▶ [WORK INSTRUCTIONS] The expected output is each line below containing "size", copied in full.
─── INFORMATION PROVIDED
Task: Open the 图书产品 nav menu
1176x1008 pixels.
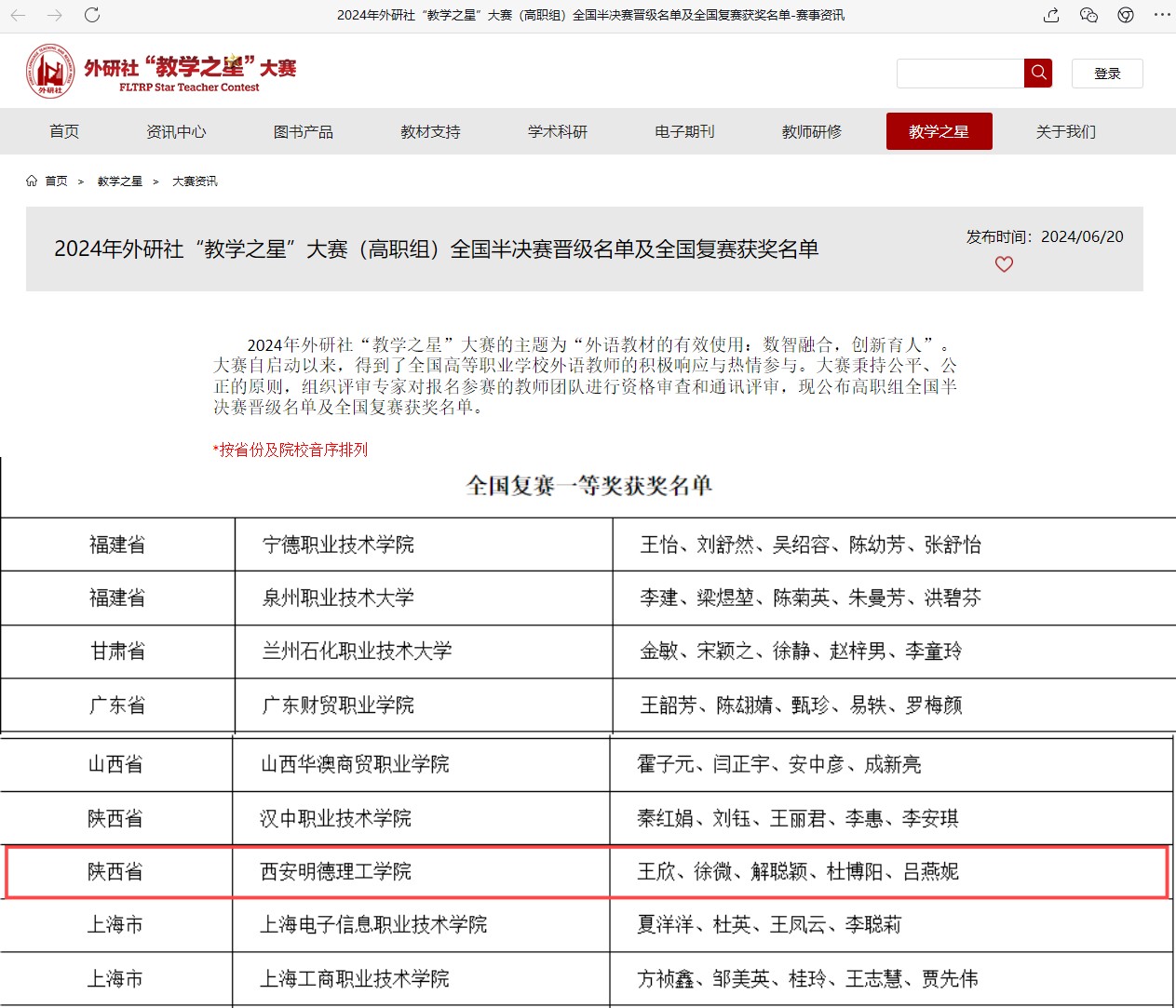Action: point(304,131)
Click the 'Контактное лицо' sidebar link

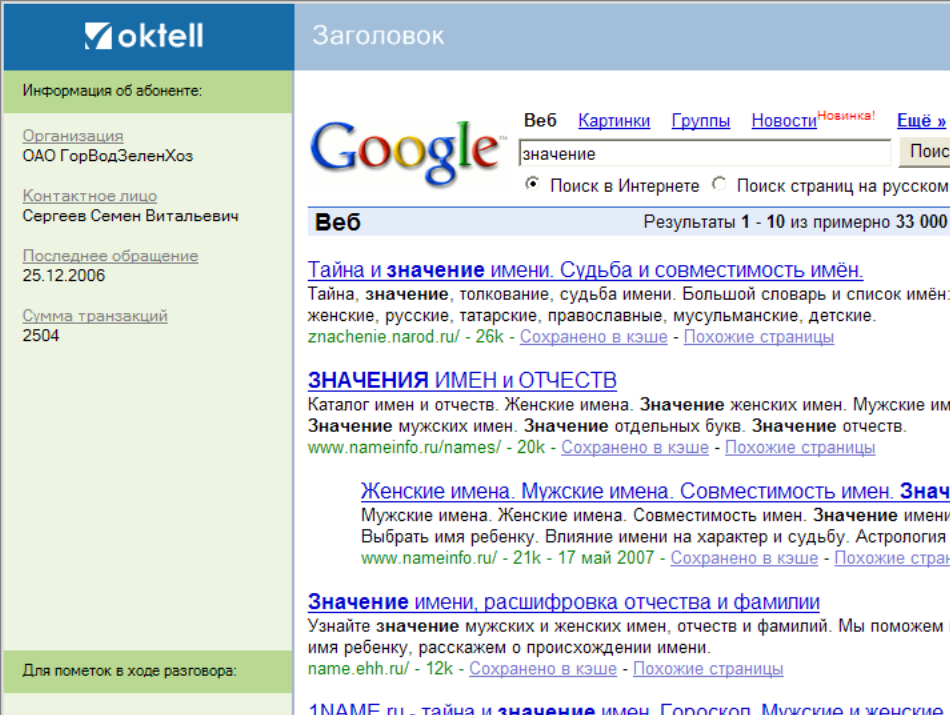click(90, 196)
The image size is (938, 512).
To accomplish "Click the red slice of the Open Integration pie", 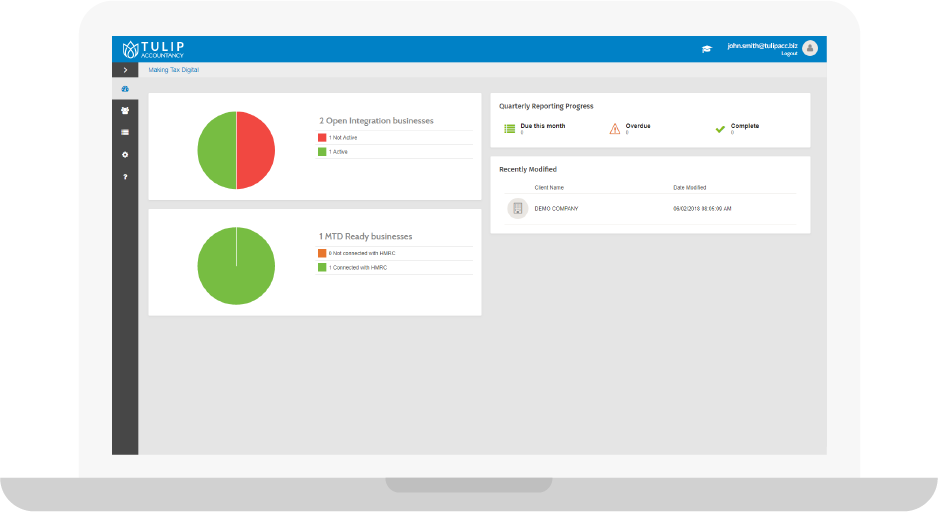I will (x=256, y=150).
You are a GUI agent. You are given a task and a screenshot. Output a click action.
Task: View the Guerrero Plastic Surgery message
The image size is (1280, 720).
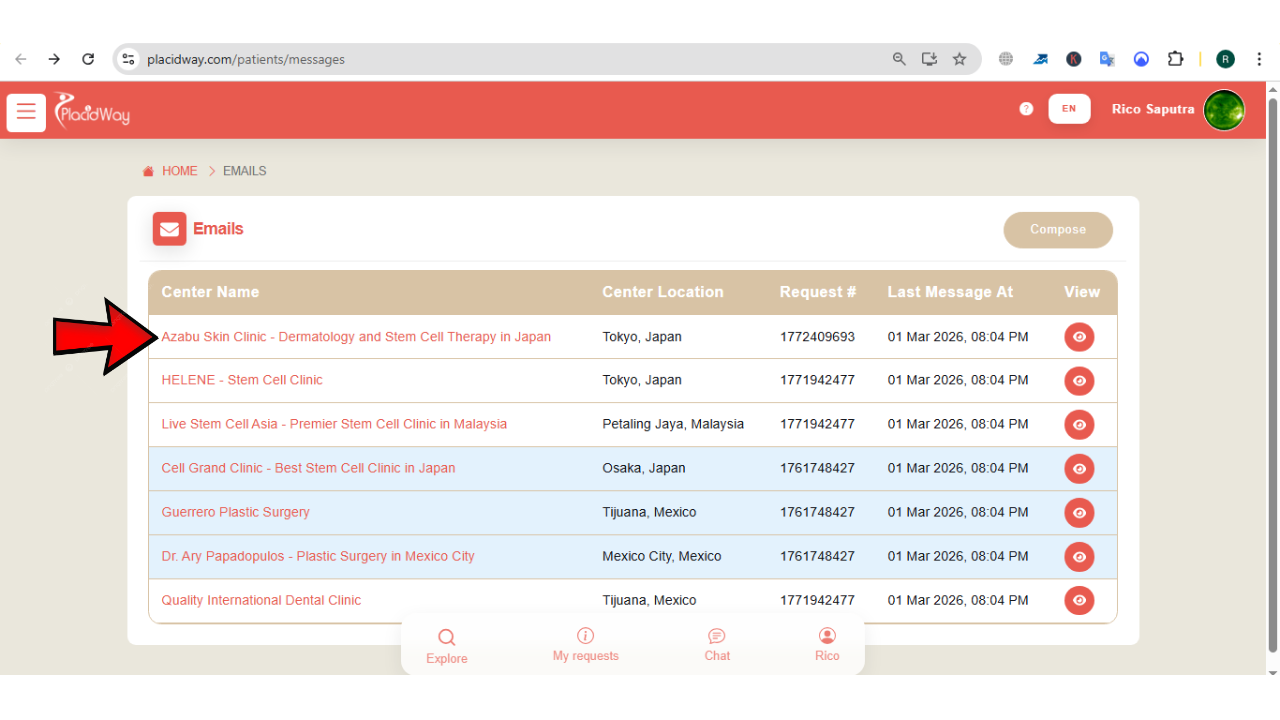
──────
▶ [TASK RESULT]
The image size is (938, 512).
The image size is (1280, 720).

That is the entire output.